→ GIVEN PASSAGE:
Once a NN has been trained, for eg. using backprogation as mentioned in the question (whereby the backprogation logic has "nudged" the weights in ways that minimize the error function) the weights associated with all individual inputs ("outside" inputs or intra-NN inputs) are fixed. The NN can then be used for classifying purposes.
Whereby the math (and the "options") during the learning phase can get a bit thick, it is relatively simple and straightfoward when operating as a classifier. The main algorithm is to compute an activation value for each neuron, as the sum of the input x weight for that neuron. This value is then fed to an activation function which purpose's is to normalize it and convert it to a boolean (in typical cases, as some networks do not have an all-or-nothing rule for some of their layers). The activation function can be more complex than you indicated, in particular it needn't be linear, but whatever its shape, typically sigmoid, it operate in the same fashion: figuring out where the activation fits on the curve, and if applicable, above or below a threshold. The basic algorithm then processes all neurons at a given layer before proceeding to the next.
With this in mind, the question of using the perceptron's ability to qualify its guess (or indeed guesses - plural) with a percentage value, finds an easy answer: you bet it can, its output(s) is real-valued (if anything in need of normalizing) before we convert it to a discrete value (a boolean or a category ID in the case of several categories), using the activation functions and the threshold/comparison methods described in the question.
So... How and Where do I get "my percentages"?... All depends on the NN implementation, and more importantly, the implementation dictates the type of normalization functions that can be used to bring activation values in the 0-1 range and in a fashion that the sum of all percentages "add up" to 1. In its simplest form, the activation function can be used to normalize the value and the weights of the input to the output layer can be used as factors to ensure the "add up" to 1 question (provided that these weights are indeed so normalized themselves).
Et voilĂ !
Claritication: (following Mathieu's note)
One doesn't need to change anything in the way the Neural Network itself works; the only thing needed is to somehow "hook into" the logic of output neurons to access the [real-valued] activation value they computed, or, possibly better, to access the real-valued output of the activation function, prior its boolean conversion (which is typically based on a threshold value or on some stochastic function).
In other words, the NN works as previously, neither its training nor recognition logic are altered, the inputs to the NN stay the same, as do the connections between various layers etc. We only get a copy of the real-valued activation of the neurons in the output layer, and we use this to compute a percentage. The actual formula for the percentage calculation depends on the nature of the activation value and its associated function (its scale, its range relative to other neurons' output etc.).

→ REQUEST A:
Copy word for word the part of the neural network passage that opens with the words containing "In other words, the" and closes with "neurons' output etc.).".
→ REQUEST B:
Answer these questions using the neural network passage:
(i) What is each neuron's activation value computed as?
(ii) What shape does the passage call typical for the activation function?
(iii) According to the final paragraph, what does the actual formula for the percentage calculation depend on?
→ REQUEST C:
List everything that the final paragraph of the neural network passage names as remaining unaltered or the same.
The records that come next are separate material with no connection to the neural network passage.

→ SUPPLIED ENTRIES:
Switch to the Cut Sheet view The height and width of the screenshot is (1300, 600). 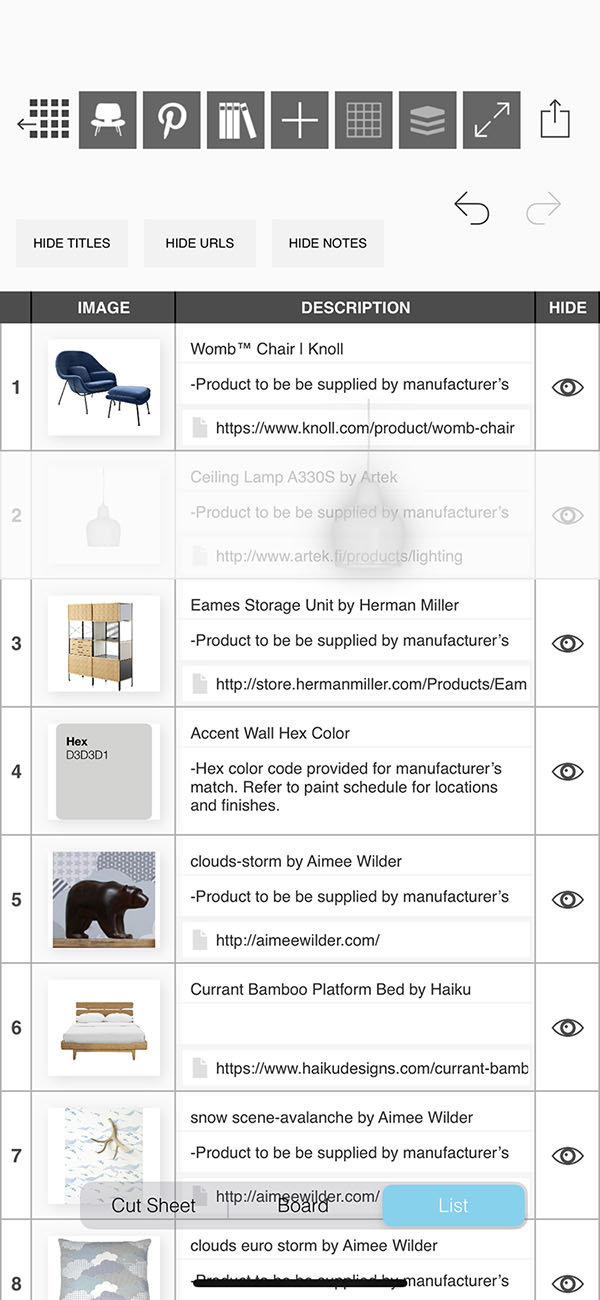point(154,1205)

...

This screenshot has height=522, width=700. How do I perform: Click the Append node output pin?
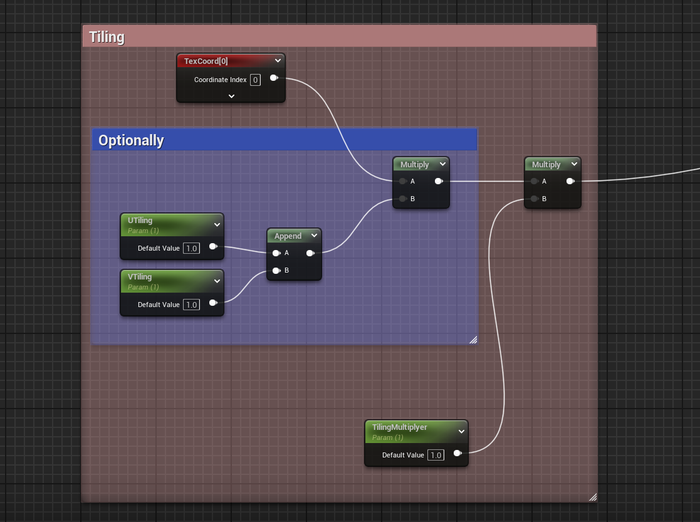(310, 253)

→ RESULT A:
In other words, the NN works as previously, neither its training nor recognition logic are altered, the inputs to the NN stay the same, as do the connections between various layers etc. We only get a copy of the real-valued activation of the neurons in the output layer, and we use this to compute a percentage. The actual formula for the percentage calculation depends on the nature of the activation value and its associated function (its scale, its range relative to other neurons' output etc.).

→ RESULT B:
(i) The sum of the input x weight for that neuron.
(ii) Sigmoid.
(iii) The nature of the activation value and its associated function (its scale, its range relative to other neurons' output etc.).

→ RESULT C:
- Training logic
- Recognition logic
- The inputs to the NN
- The connections between various layers